I have been really thinking this morning and the past few days about what I can do to make Christmas about Christ this year. If we took away all the gifts would we still be so thankful and excited about the holiday? I don't think my kids would be. I don't think I would be either. That is just not right. Probably normal but not right. We should just be happy that Christ was born and that Redemption can be ours. Why isn't that enough? How has Christmas become so about other things? How do we always get so wrapped up in things and miss the real picture? I do it all the time. (Like blogging when I should be studying scriptures).
I want our family to find Christ this Christmas. This year I am going to send us on a journey to do so. I have been thinking about it all morning. I don't have it all worked out yet but here is my general plan. I am going to do some sort of Christ centered spot light every day starting Dec. I want to try to make it as sacred as possible so it may have to be during babies nap and I may have to put a movie in for Bo although I would love for him to participate I am not sure he can control himself. It will be nice that my kids are out of school for three weeks (Yeah, I say that now...) because I can have more time to focus on it with no school work etc... I may do these spot lights to candle light some days or maybe go some where or play music, watch spiritual movies... Like I said I do not have all the details worked out yet but I will keep you updated. I want to pour all my energies into it and really try to help my children (and me) gain and increase our testimony of Christ and the real reason for Christmas.

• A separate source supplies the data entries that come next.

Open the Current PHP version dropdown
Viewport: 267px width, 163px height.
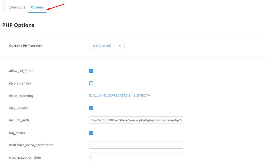107,46
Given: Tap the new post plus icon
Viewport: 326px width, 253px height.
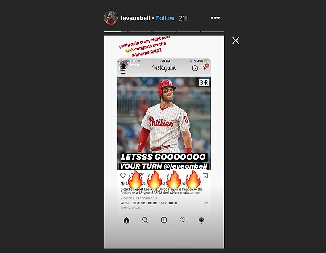Looking at the screenshot, I should point(164,220).
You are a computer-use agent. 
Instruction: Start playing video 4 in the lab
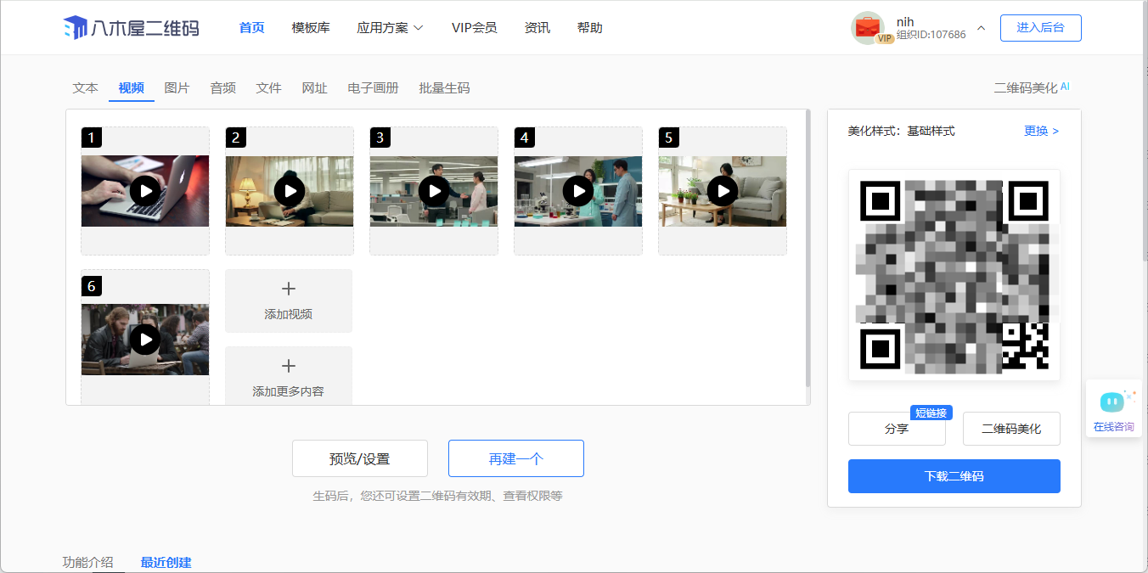coord(578,191)
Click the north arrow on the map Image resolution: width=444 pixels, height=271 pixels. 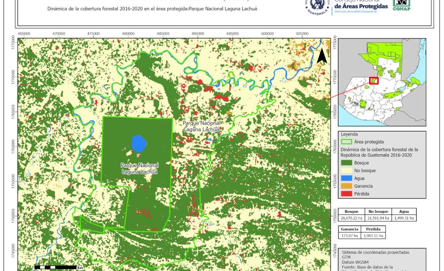pyautogui.click(x=321, y=56)
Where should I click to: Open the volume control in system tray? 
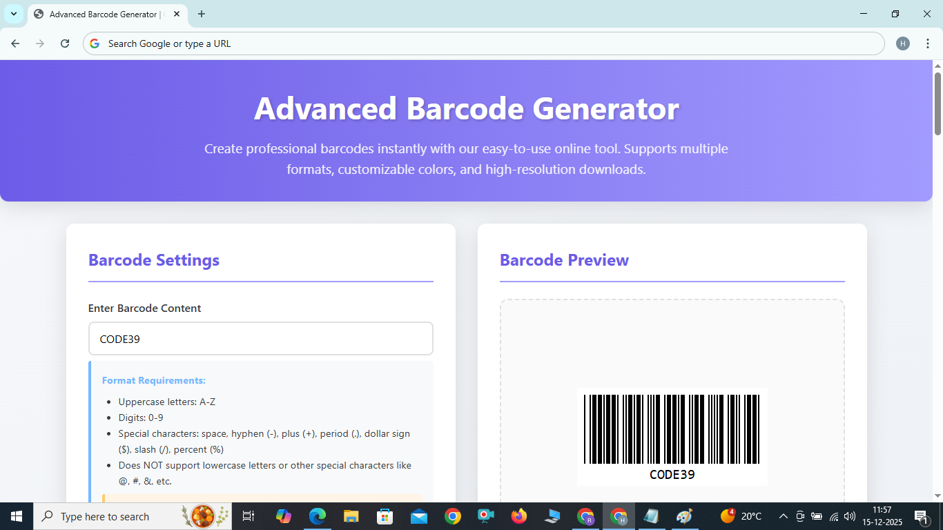click(849, 516)
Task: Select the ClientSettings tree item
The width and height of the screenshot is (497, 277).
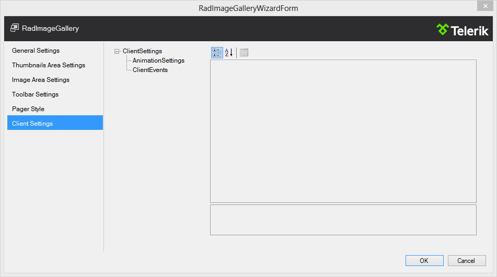Action: 142,51
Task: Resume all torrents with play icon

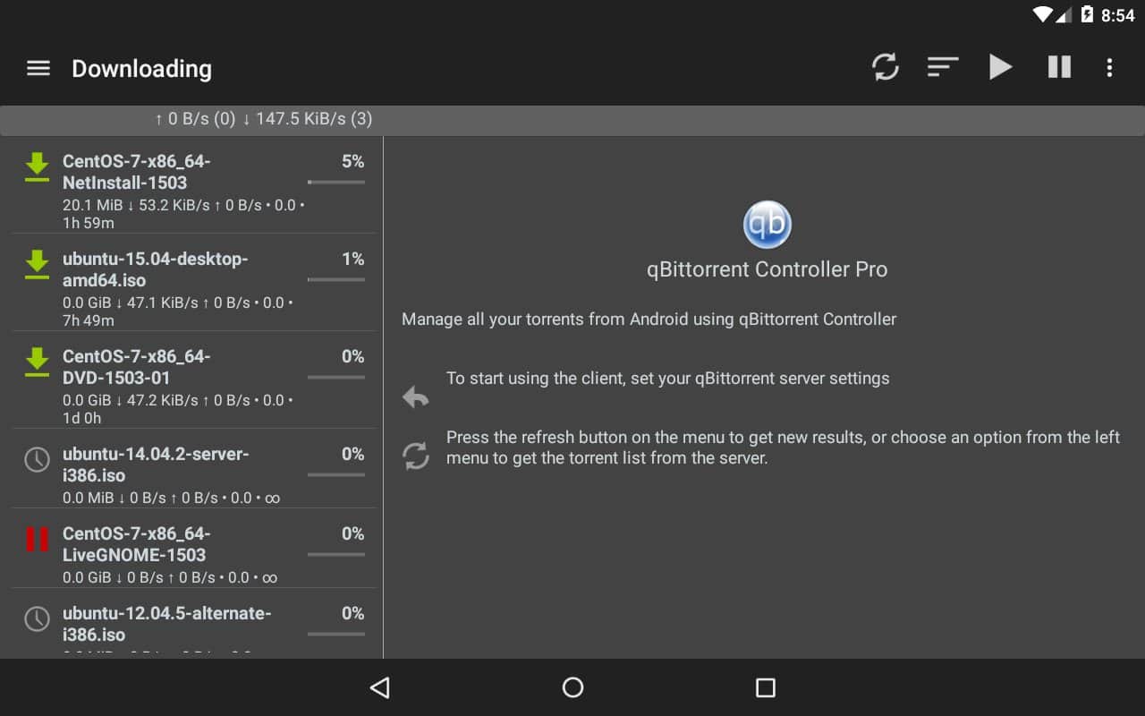Action: (x=1000, y=67)
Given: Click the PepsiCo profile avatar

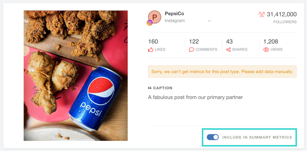Looking at the screenshot, I should click(x=155, y=17).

I want us to be happy like on Little House on the Prairie (those who know me know I have a thing about them). They often knew they weren't going to get anything for Christmas (except the peppermint stick and tin cup from Mr. Edwards) and yet they were happy for Christmas because of the celebration of Christ being born. Is that only on T.V.? Can I, in a day of so many material things, just so incredibly much of it, teach my children the true spirit of Christmas? I have to try.

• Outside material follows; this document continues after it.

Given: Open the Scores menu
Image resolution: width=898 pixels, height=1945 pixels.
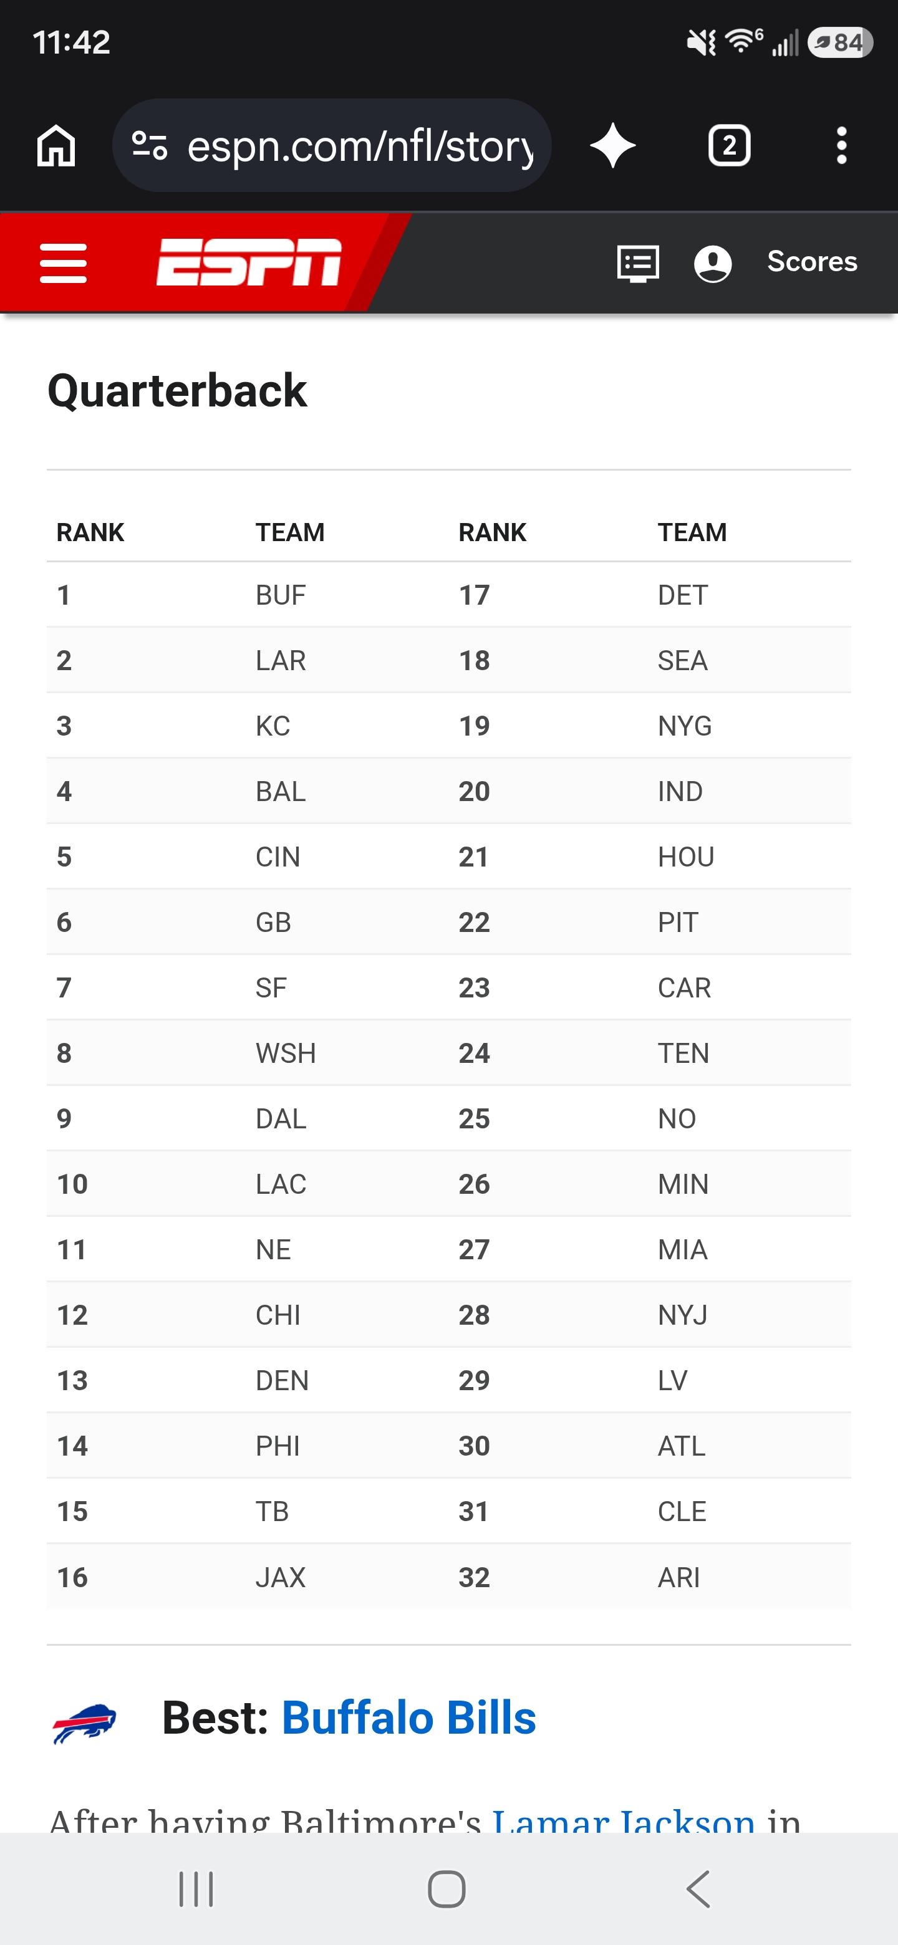Looking at the screenshot, I should pyautogui.click(x=812, y=261).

I went to the festival of the trees yesterday to watch my 15 year old do her hip hop dance. I am extremely proud of her. She has never had dance experience or exposer or any "moves" really but she wanted to join with her friends. I think that takes quite a bit of guts! She is doing awesome and I am proud of her for sticking herself out there. As I was waiting for her to preform we were watching other groups sing dance. A group came up and said they weren't politically correct. They were going to sing about Christ. They had their kids dressed up like the nativity and at first for some reason it was a little awkward. People were distracted and talking and it was in the midst of so much ciaos and other worldly things but as I let myself focus I really just thought "what is wrong with us? This is what it is about!" Why has not the world stood still for this? The man sang my most favorite song, I think it is called, "I Was Not His Father He was Mine", about Joseph and Jesus. They also sang "I heard the Bell's on Christmas Day". I ADORE that song. I think during these performances is when my need for "finding Christ for Christmas" came to be. We (or I should speak for myself) are so off base. I have to get us on track.

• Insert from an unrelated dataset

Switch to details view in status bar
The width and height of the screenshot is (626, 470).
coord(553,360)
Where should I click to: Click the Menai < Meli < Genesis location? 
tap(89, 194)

This is going to sound a little quacky but I am going to cut our faces out and glue them to sheep. Our face will be where the sheep's face would be. We are all sheep hopefully following our Savior, right? I am going to put a big picture of Christ on the wall with 25 numbers leading to Him, clear across the top of the kitchen wall and everyday we focus on Christ we will move a step closer to Him. So that is what I am thinking about today. How to make this happen. I always have big plans and not quite so big follow through but I am going to really pray hard about this one and try to have a change in our home this year. Pray for us also.
I am actually super excited about my tree. I convinced Corey to get me a fake one last year after Christmas sales hit. We truly never even get the tree up until the week before Christmas (seriously!) because it takes him time to find a live one plus they die if you get them to early. I hate that! So this year I have my new fake one and I took as many little pictures of Christ as I could find and stuck them to pretty card stock with a ribbon tie on it and that is going to be my whole tree. I think it will be wonderful. I will post pictures later. I will keep you update on how it goes. Send me any good ideas! I will need them! Just got the sheep printed out. Now I need to find pictures of our faces to fit on them. Corey would think I have lost my mind except he is used to me doing crazy things like this.
Send me your great ideas!
2 comments:
Susan - THanks for the reminder and I know you can do it - it will be awesome. I have a few ideas or stories that I can send you as I find them. We always get our christmas books out and read one every night in December - so much fun! =) Oh - and if I were in your family - you'd have to print out a black sheep for my face! lol.
I love your ideas. You are so creative. I want to try that too! Also, we are commanded to write in our journals, too, no? So no, you don't have to use your spare time only to read scriptures. You can, but you don't have to. You are doing something VERY productive by writing. I need to follow your example and write more.